The "Table_Headers_Info.xlsx" file explains the headers in each tabular data files.
2018 YT dataset
There are four sub-folders and a CSV file in this dataset.
The “DEM” folder stores the Digital Elevation Model (DEM) images of each breeding plot in Geo-Tiff format cropped from the DEM of the entire EYT field trial. The image file name indicates the plot ID.
The “Multispec” folder stores the reflectance orthorectified images in Geo-Tiff format cropped from orthorectified raw images captured by the MicaSence RedEdge camera. Due to its large scale, the YT field trials are separated into three sections, named “1-60”, “61-141”, and “142-320” respectively. The image acquisition at each section might be implemented on different dates. The section information and the date information can be revealed from the folder name.
Image files saved in each folder stores reflectance information in five raster bands, including “B” (blue band), “G” (green band), “R” (red band), “RE” (red-edge band), and “NIR” (near infrared band). The first five segments of the file name separated by a hyphen indicate the plot ID, while the next four segments indicate the image acquisition date, time, and the raw image sequence number.
The “Plot-level_VI” folder stores the numerical value of plot-level traits extracted from the images saved in the “Multispec” folder. Other than the reflectance trait values of the five separated spectral bands, there are three vegetation indices - “GNDVI”, “NDVI”, and “NDRE” also extracted.
The “Thermal” folder stores the thermal orthorectified images in Geo-Tiff format cropped from orthorectified raw images captured by the FLIR VUE Pro R camera, as well as the numerical value of plot-level trait extracted from those images.
The key file links the phenotype metadata with the genotype metadata in the CSV file.
2018 CIMMYT EYT dataset
There are five sub-folders in this dataset, including processed images and extracted trait values on five different dates. In each -sub-folder, there is a “DEM_crop” folder, an “Or_crop” folder, and a “Traits_csv” folder.
The “DEM_crop” folder stores the Digital Elevation Model (DEM) images of each breeding plot in Geo-Tiff format cropped from the DEM of the entire EYT field trial. The image file name indicates the plot ID.
The “Or_crop” folder stores the reflectance orthorectified images in Geo-Tiff format cropped from orthorectified raw images captured by the MicaSence RedEdge camera. Image file names ended with “B” (blue band), “G” (green band), “R” (red band), “RE” (red-edge band), and “NIR” (near infrared band) record single-band reflectance information. Image file names ended with “GNDVI”, “NDVI”, and “NDRE” record three vegetation indices information. The first five segments of the file name separated by a hyphen indicate the plot ID, while the next four segments indicate the image acquisition date, time, and the raw image sequence number.
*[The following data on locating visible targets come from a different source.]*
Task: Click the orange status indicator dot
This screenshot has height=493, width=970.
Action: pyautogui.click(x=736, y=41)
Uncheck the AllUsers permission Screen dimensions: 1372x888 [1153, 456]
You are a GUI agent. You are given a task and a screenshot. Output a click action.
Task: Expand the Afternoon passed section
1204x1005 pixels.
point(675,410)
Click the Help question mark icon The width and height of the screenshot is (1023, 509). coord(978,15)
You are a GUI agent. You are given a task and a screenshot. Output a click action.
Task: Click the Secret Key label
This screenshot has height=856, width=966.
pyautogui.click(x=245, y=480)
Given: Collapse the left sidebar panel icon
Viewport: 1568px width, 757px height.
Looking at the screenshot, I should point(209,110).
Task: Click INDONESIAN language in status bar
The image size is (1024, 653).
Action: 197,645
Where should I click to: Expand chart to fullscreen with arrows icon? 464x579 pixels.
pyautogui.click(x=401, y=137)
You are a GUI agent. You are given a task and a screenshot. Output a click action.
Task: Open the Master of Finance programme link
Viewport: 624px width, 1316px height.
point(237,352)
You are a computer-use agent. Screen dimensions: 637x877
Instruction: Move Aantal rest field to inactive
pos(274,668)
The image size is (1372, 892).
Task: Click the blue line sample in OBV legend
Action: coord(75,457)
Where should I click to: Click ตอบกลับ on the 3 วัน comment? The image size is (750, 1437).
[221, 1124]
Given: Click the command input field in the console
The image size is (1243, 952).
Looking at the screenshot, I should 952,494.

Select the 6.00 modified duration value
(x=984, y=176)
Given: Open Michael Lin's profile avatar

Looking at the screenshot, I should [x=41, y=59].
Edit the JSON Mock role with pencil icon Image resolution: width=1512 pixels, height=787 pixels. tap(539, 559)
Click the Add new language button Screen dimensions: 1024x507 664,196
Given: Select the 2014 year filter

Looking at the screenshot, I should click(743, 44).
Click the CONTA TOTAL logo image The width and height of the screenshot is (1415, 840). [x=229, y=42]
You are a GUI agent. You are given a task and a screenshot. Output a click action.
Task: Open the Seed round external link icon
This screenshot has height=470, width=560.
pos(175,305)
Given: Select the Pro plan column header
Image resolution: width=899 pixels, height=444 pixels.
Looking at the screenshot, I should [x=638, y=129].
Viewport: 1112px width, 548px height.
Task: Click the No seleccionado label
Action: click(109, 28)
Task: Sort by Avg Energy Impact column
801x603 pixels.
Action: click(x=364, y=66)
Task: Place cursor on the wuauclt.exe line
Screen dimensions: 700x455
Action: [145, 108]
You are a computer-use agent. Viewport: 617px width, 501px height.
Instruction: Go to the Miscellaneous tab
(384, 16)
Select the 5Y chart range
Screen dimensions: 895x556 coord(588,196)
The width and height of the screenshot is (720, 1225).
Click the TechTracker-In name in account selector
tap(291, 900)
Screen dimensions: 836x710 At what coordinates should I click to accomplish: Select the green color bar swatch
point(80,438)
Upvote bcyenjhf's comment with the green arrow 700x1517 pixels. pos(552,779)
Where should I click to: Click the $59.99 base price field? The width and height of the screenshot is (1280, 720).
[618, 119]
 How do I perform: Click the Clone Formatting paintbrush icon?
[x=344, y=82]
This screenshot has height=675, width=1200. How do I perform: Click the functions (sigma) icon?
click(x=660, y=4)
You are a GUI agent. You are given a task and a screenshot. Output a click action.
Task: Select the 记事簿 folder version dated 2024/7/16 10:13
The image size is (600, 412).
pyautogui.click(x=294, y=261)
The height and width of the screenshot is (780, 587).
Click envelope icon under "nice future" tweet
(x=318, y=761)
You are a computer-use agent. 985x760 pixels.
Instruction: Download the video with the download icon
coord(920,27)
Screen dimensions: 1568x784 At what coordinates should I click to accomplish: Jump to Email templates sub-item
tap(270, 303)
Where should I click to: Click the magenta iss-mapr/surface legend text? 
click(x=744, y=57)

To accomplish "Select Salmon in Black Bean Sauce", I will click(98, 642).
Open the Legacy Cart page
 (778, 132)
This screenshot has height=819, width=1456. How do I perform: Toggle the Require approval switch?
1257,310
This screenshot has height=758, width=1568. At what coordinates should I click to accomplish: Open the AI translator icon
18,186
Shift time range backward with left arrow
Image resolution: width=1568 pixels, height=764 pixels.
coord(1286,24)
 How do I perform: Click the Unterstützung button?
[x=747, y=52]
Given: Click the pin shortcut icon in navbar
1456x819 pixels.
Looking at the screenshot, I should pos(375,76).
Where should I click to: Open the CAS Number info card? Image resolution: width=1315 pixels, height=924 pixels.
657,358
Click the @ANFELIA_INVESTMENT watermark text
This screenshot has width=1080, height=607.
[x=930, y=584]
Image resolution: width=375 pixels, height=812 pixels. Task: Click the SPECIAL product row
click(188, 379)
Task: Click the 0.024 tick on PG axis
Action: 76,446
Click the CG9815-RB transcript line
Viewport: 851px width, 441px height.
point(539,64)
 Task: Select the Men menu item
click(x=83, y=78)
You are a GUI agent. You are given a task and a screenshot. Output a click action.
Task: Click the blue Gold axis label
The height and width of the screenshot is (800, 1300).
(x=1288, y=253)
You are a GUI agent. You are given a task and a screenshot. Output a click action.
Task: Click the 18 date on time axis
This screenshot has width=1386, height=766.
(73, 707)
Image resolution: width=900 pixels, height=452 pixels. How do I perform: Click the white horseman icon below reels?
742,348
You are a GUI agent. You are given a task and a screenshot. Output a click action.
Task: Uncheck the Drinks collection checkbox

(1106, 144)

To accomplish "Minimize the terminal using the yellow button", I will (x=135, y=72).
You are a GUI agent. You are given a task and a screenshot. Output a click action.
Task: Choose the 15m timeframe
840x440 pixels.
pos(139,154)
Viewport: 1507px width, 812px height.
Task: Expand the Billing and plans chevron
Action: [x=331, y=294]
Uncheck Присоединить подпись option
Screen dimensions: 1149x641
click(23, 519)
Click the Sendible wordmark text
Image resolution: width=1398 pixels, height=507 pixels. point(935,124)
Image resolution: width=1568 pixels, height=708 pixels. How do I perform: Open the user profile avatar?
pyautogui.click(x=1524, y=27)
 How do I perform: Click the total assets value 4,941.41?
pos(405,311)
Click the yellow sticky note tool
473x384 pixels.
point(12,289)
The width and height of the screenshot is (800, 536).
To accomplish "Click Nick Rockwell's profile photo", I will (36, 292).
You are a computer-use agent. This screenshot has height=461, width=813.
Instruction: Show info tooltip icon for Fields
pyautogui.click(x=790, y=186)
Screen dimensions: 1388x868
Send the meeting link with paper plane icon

The “Traits_csv” folder stores the numerical value of plot-level traits extracted from the images in the “DEM_crop” and the “Or_crop” folder.
Genotype dataset
There are two zipped files (.gz files) and two spreadsheets in this dataset. The two zipped files store the SNP data of all the wheat breeding lines planted from the year of 2013 to the year of 2020 in CIMMYT Mexico. The first spreadsheet (Eyt1718_Gmat_982lines.xlsx) stores the genetic matrix information of the 2018 EYT field trials, while the second spreadsheet (Fieldbook_18-OBR-EYTBW-B5I.csv) includes meta data of each EYT plot.
Table_Headers_Info.xlsx
The Excel spreadsheet explains the columns' names in each tabular data files. "Header" represents the header name. "Notes" explains what the header name stands for, included unit if necessary.